RTC's Work in Camden Catches On In Boston

Posted 12/05/12 by Jake Lynch in Building Trails | Tagged with Connected Systems, Demand for Trails, Massachusetts, New Jersey, Pennsylvania, Private Fundraising, Urban Pathways

Photo © Rails-to-Trails Conservancy

In February of this year Rails-to-Trails Conservancy (RTC) hosted a gathering of urban planners and transportation experts in Camden, N.J., to look at the bike/ped improvements that have been made in that city and the exciting work being done to better connect Camden with Philadelphia and the region. It was work we had been doing for a number of years, supported by visionary local organizations such the Campbell's Soup Foundationand the Coopers Ferry Partnership.

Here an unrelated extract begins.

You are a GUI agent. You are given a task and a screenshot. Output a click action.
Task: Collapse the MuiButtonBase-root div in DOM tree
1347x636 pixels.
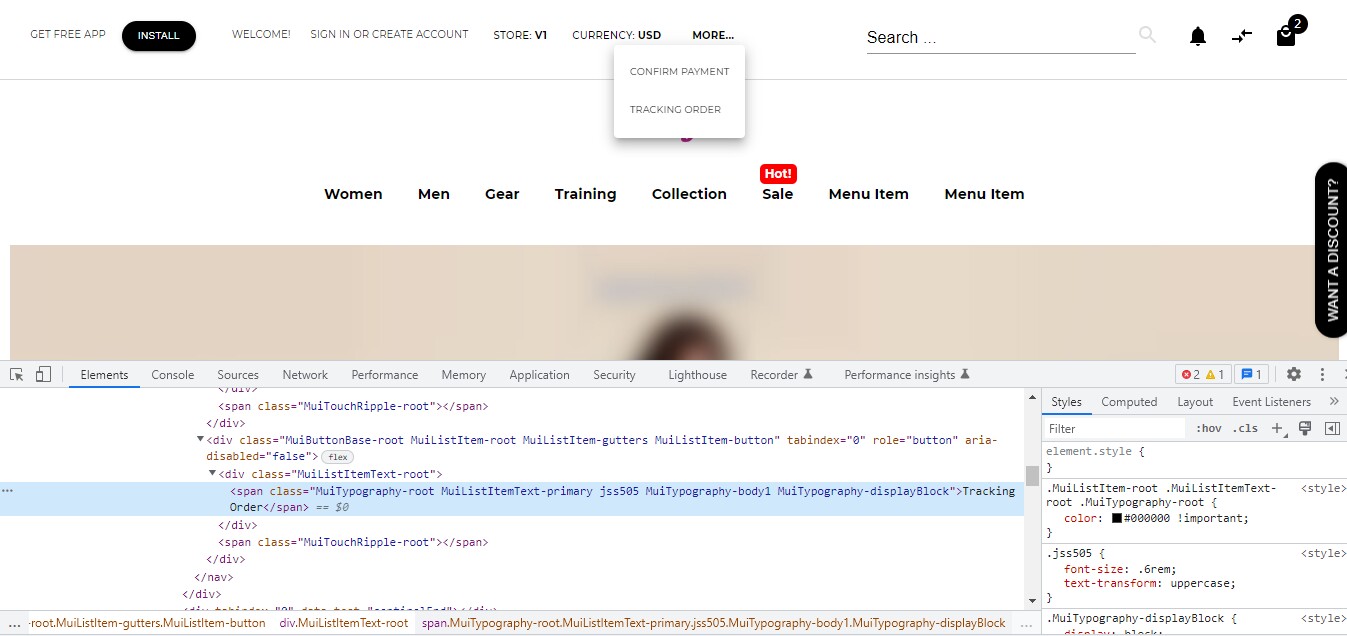(x=200, y=440)

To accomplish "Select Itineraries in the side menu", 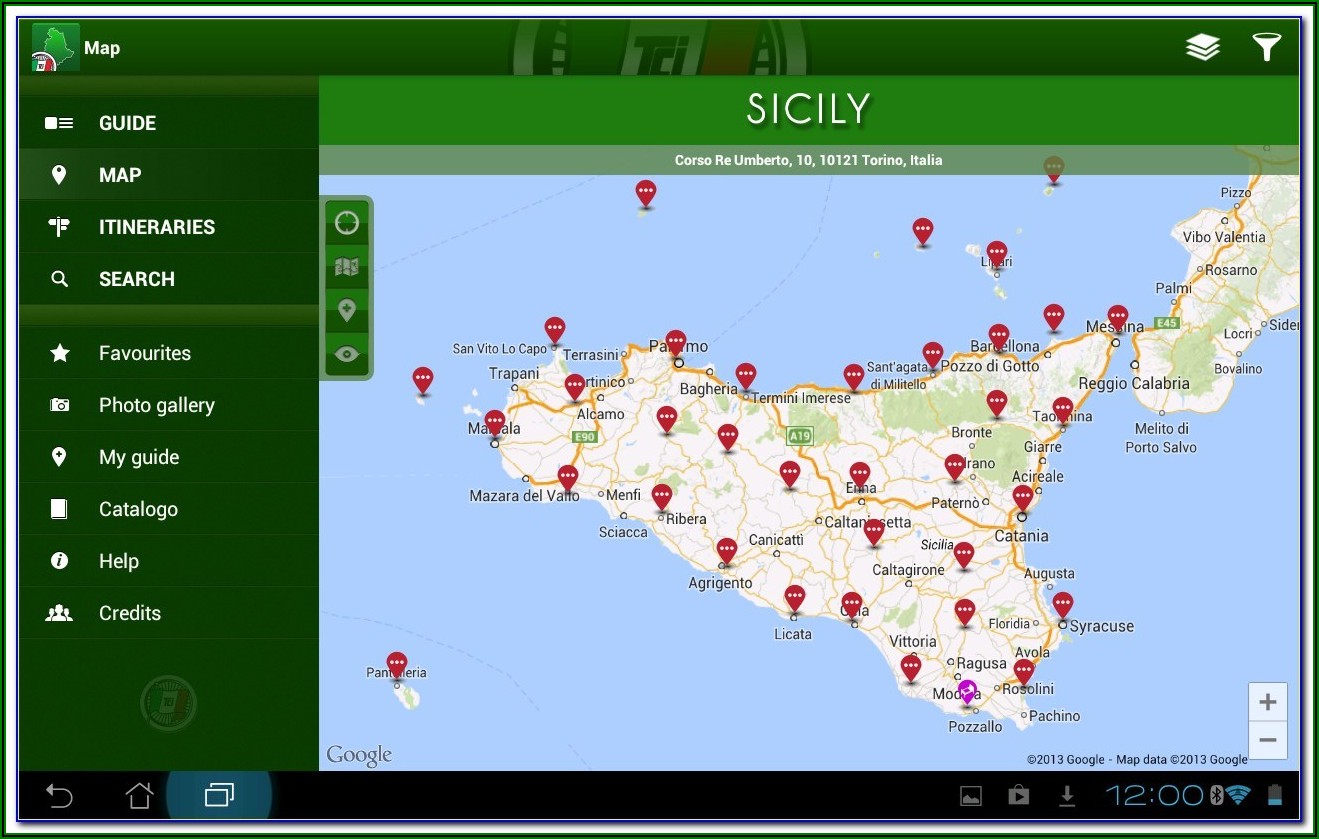I will click(x=156, y=227).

Sitting in the audience that day were a few key planners from a city to the north, Boston. And they liked what they saw. The coordinated effort of businesses, bike advocates, educators, health professionals, officials and transportation planners in Camden and Philadelphia to create what is being called "The Circuit" raised their hopes for a similar initiative in Boston.

Less than a year later and that work is already underway. Led by the Boston Metropolitan Area Planning Council and the Livable Streets Alliance, RTC's northeast staff has been called in to help replicate the unique collaborative success of The Circuit.

That effort in Boston continues next week with the Metro Boston Regional Trails and Greenway Summit, Dec. 11 and 12, during which RTC staff will provide an update of the future of federal trail policy and funding, and share what other cities are doing across America to advance their trail ambitions.

It's one of RTC's great strengths and what makes us unique in the world of trail building - few other organizations can combine both the on-the-ground technical trail development nous with state and federal planning and funding connections, and long relationships with elected officials and major foundations.

Keep an eye on Boston. We'll keep you updated on the good news coming out of Beantown.